Wikipedia bans AI-generated content in its online encyclopedia

wikipedia logo
The English language version of Wikipedia has more than 7.1m articles. Photograph: Boris Roessler/EPA

Wikipedia has banned the use of artificial intelligence in the generation or rewriting of content for its voluminous online encyclopedia.

In a recent policy change, Wikipedia said that the use of large language models (or LLMs) “often violates” its core principles and will not be allowed. The English language version of Wikipedia has more than 7.1m articles.

The use of AI has been a contentious issue among Wikipedia’s community of volunteer editors but a vote among the site’s editors supported the ban, according to 404 Media.

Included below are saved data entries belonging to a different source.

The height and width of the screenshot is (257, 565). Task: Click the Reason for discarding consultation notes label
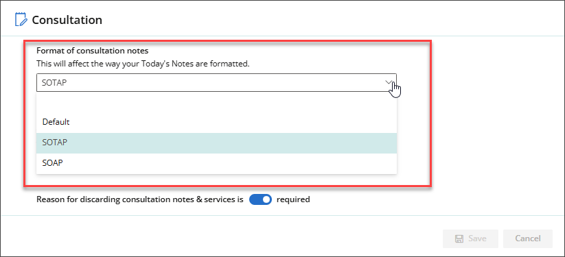(140, 199)
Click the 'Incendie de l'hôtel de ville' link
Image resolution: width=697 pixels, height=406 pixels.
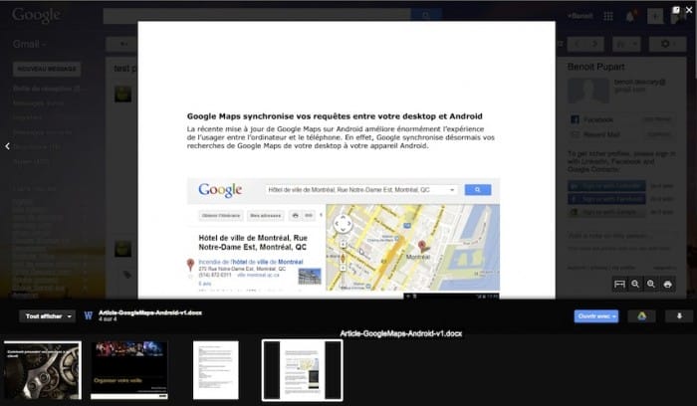(x=251, y=262)
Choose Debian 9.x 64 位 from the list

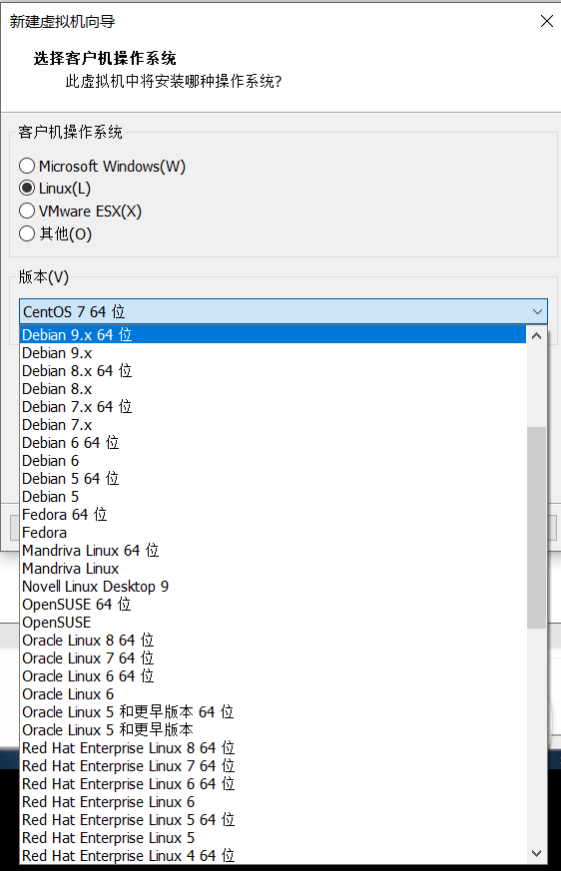pos(273,335)
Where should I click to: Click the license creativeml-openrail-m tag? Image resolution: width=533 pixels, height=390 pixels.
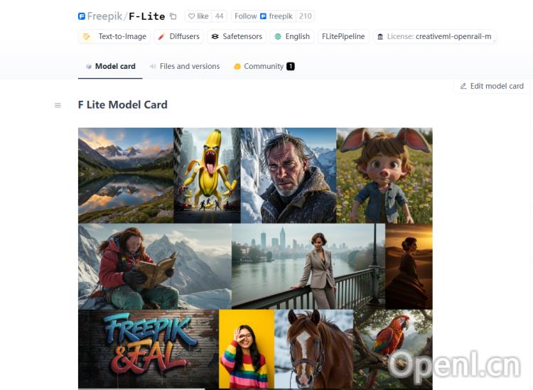pyautogui.click(x=434, y=36)
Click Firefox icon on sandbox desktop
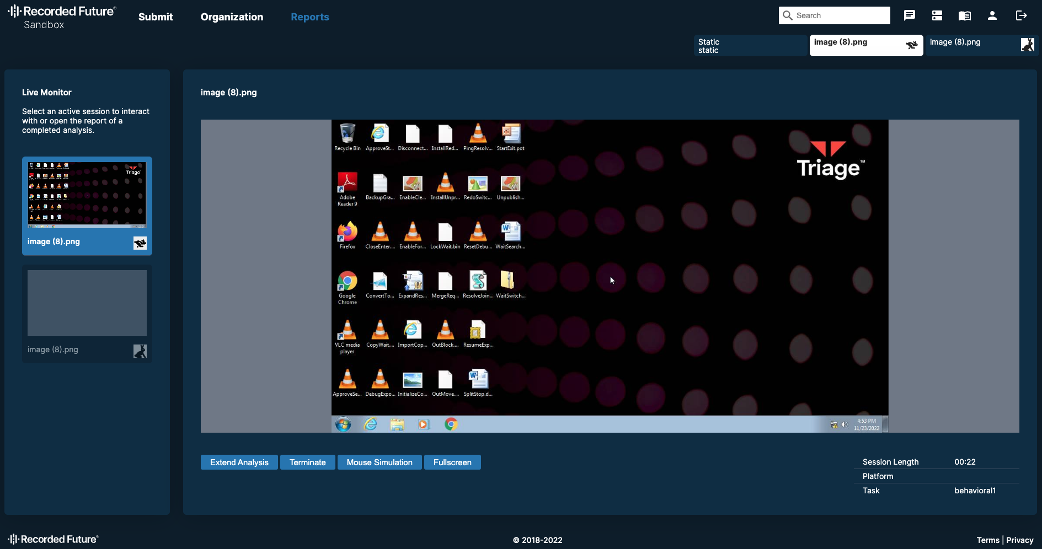This screenshot has height=549, width=1042. click(348, 232)
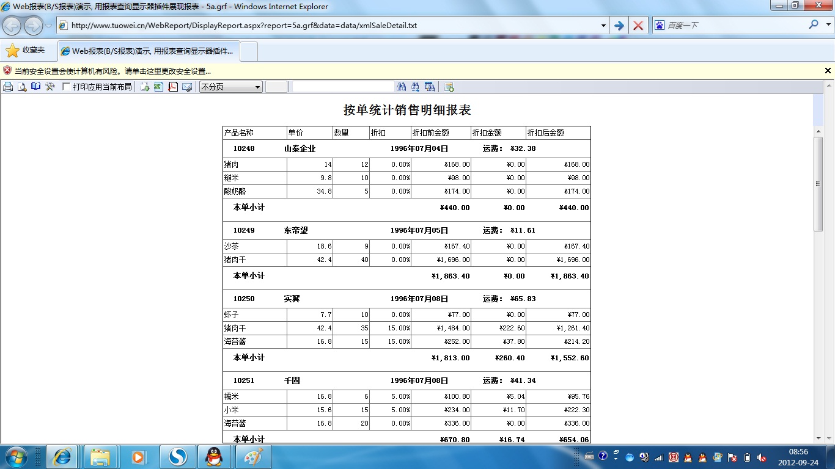
Task: Open the Windows Start menu
Action: coord(15,457)
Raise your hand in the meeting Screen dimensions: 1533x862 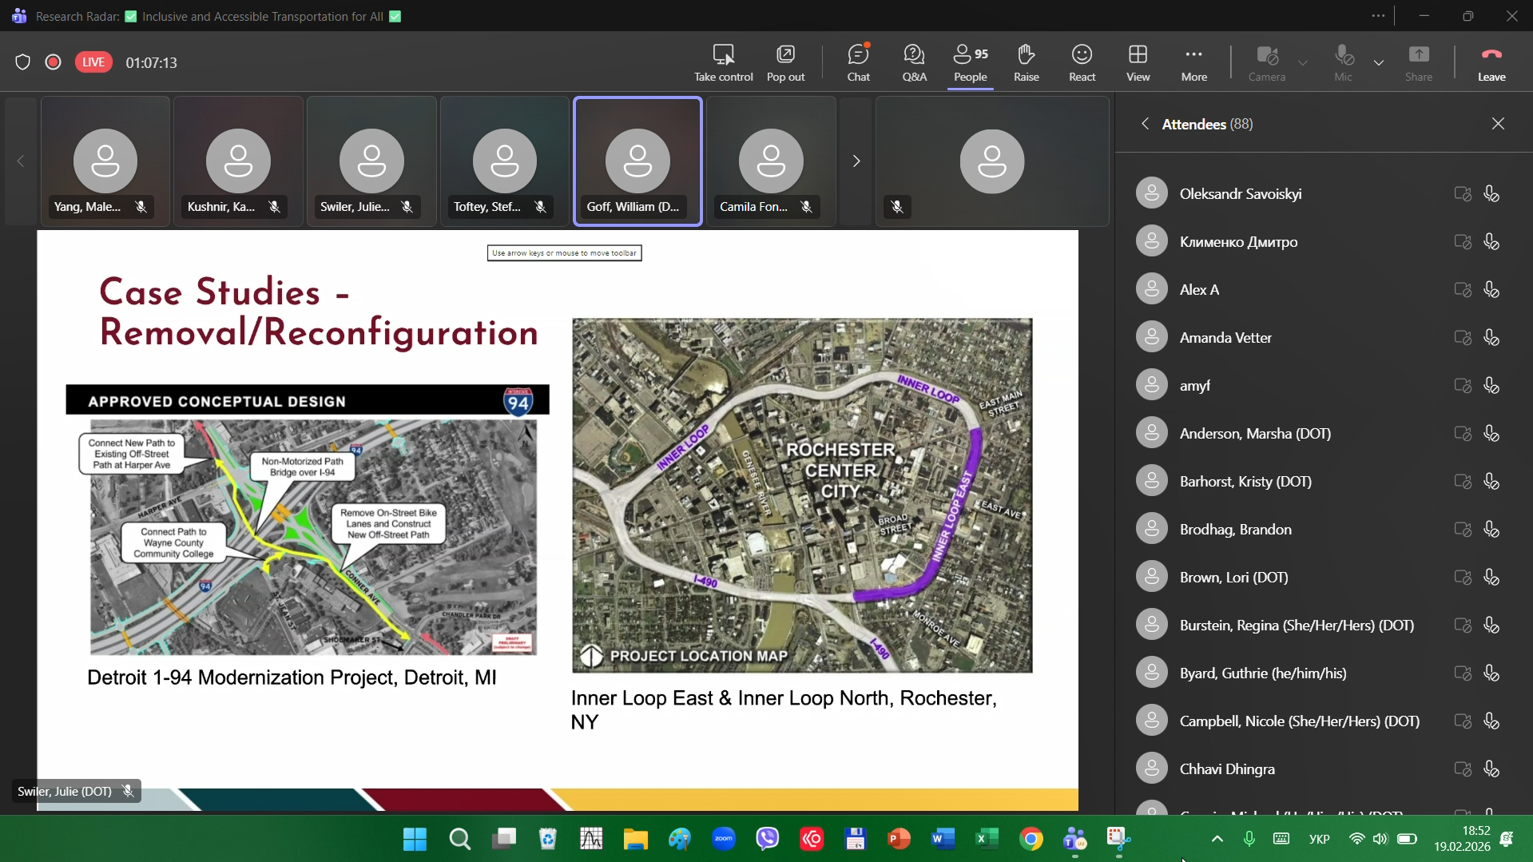coord(1026,62)
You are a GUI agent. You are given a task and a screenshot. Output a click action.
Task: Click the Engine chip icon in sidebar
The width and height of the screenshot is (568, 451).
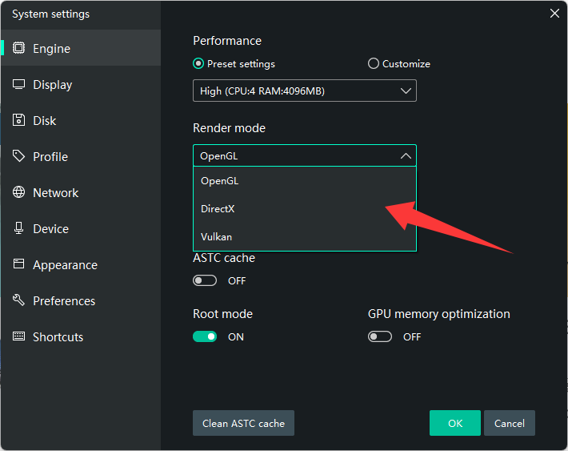19,48
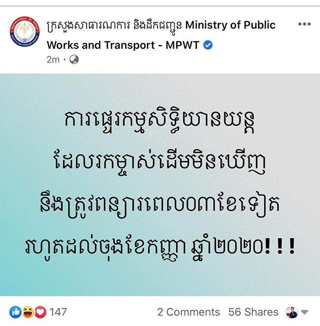The image size is (320, 326).
Task: Click the Khmer page name text
Action: pos(114,26)
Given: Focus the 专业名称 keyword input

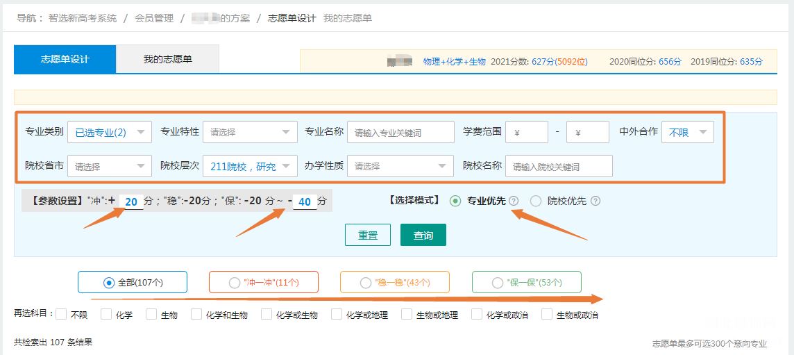Looking at the screenshot, I should tap(400, 133).
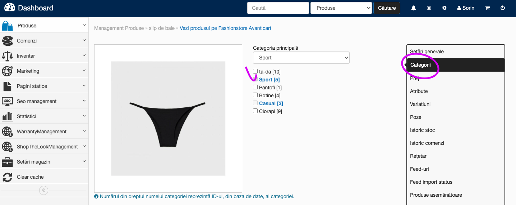516x205 pixels.
Task: Click the shopping cart icon
Action: click(488, 8)
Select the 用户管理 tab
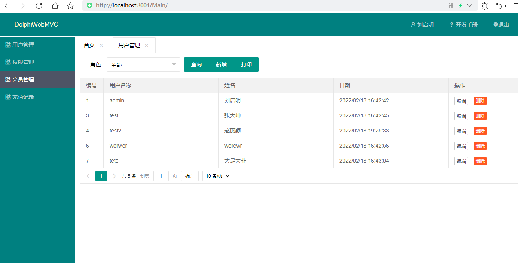The height and width of the screenshot is (263, 518). (x=130, y=45)

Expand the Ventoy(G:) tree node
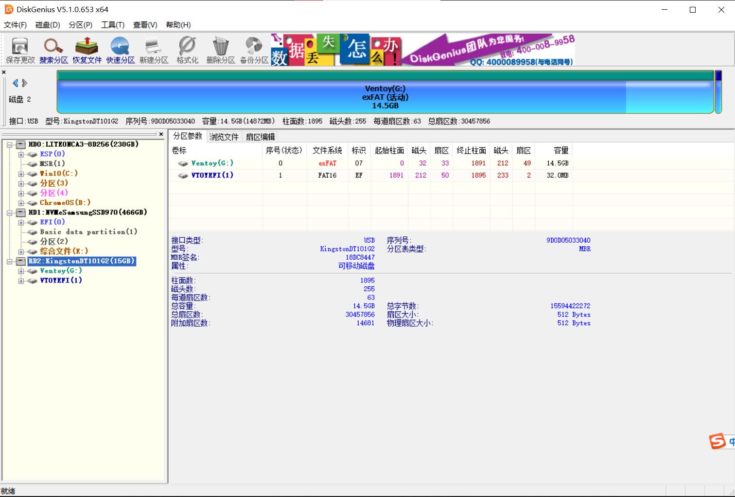21,271
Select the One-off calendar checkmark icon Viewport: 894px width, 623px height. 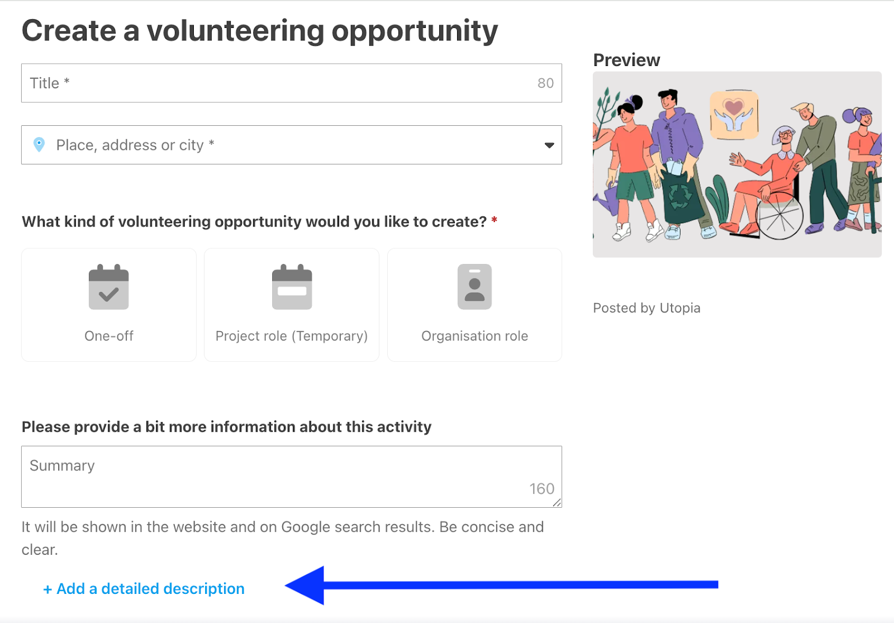coord(109,287)
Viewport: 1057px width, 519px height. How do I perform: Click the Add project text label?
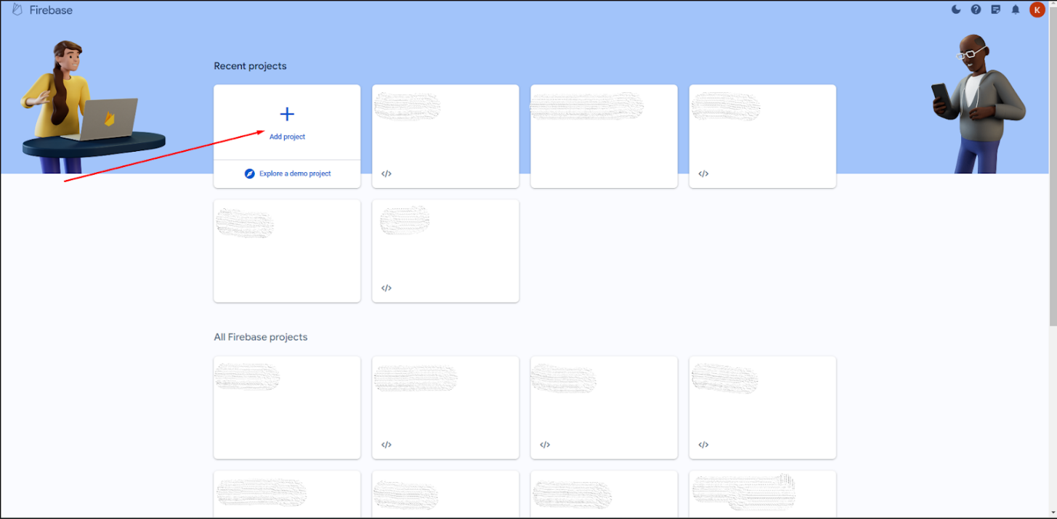pyautogui.click(x=287, y=136)

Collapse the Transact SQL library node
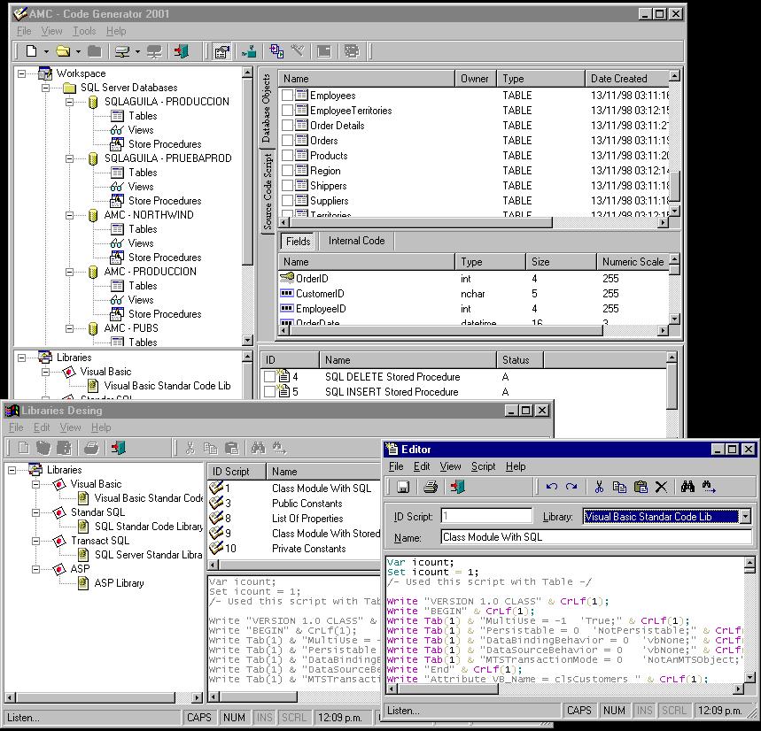click(x=36, y=541)
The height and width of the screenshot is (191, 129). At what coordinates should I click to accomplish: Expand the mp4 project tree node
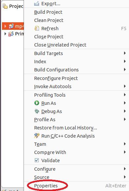[5, 26]
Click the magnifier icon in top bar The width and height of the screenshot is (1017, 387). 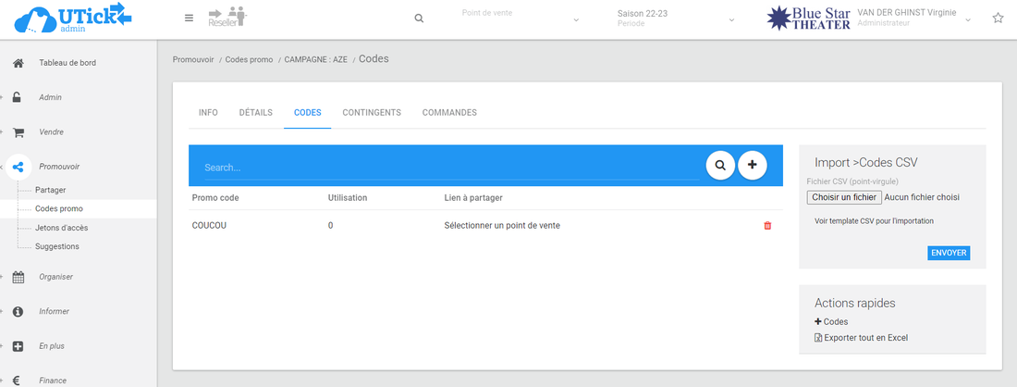tap(419, 19)
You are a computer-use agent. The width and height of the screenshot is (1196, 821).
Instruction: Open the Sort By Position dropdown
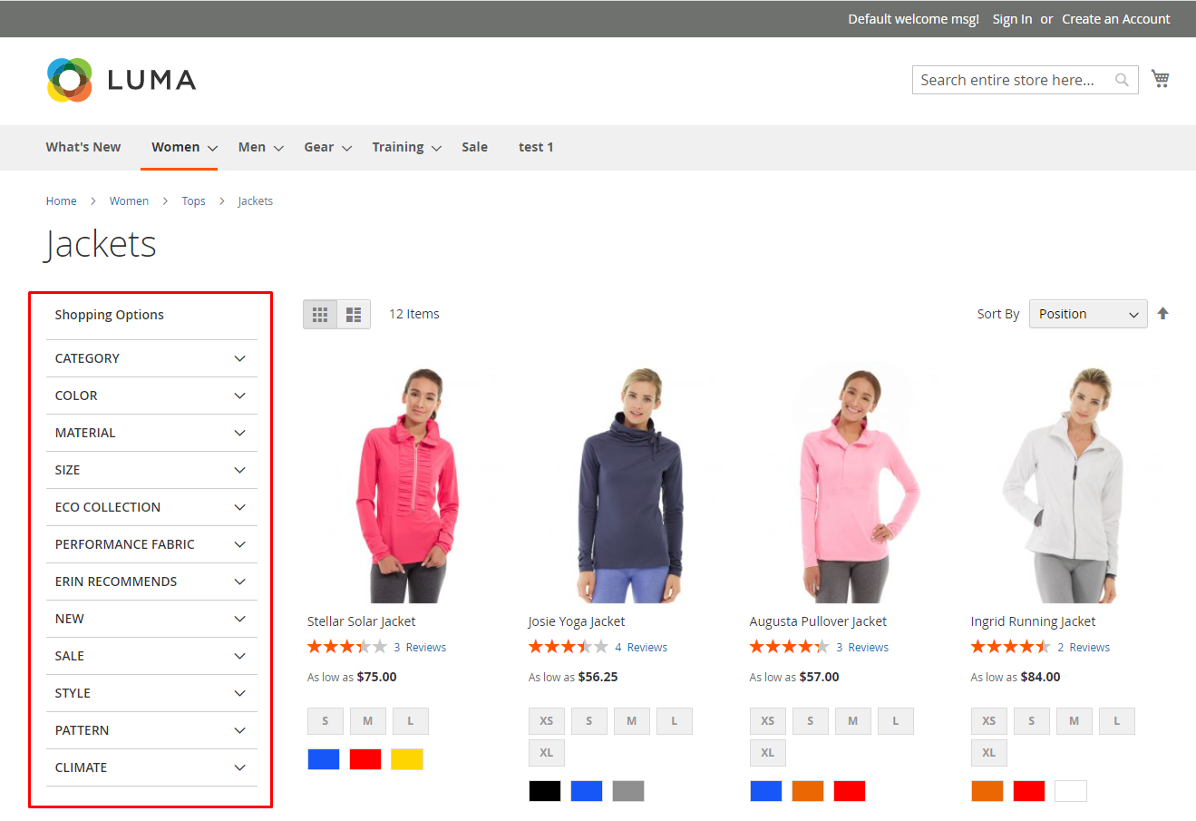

There are two exceptions to the new ban: AI can still be used for translations, and to make minor copy edits.

“Editors are permitted to use LLMs to suggest basic copyedits to their own writing, and to incorporate some of them after human review, provided the LLM does not introduce content of its own,” the new policy states.

“Caution is required, because LLMs can go beyond what you ask of them and change the meaning of the text such that it is not supported by the sources cited.”

The use of AI to find out basic information has proliferated to the point that ChatGPT reportedly overtook Wikipedia in monthly website visits last year.

AI has also been embedded into web searches and email writing suggestions by tech companies. However, AI can still throw up misleading or “hallucinated” results, a situation that Jimmy Wales, founder of Wikipedia, has previously called a “mess”.

Last year, Wales said that AI could help with some aspects of Wikipedia, it wouldn’t be used to draft articles, at least for now. “I wouldn’t say absolutely never, but at least not in the short run,” Wales told the BBC. “The latest models are still, from a Wikipedian standpoint, nowhere near good enough.”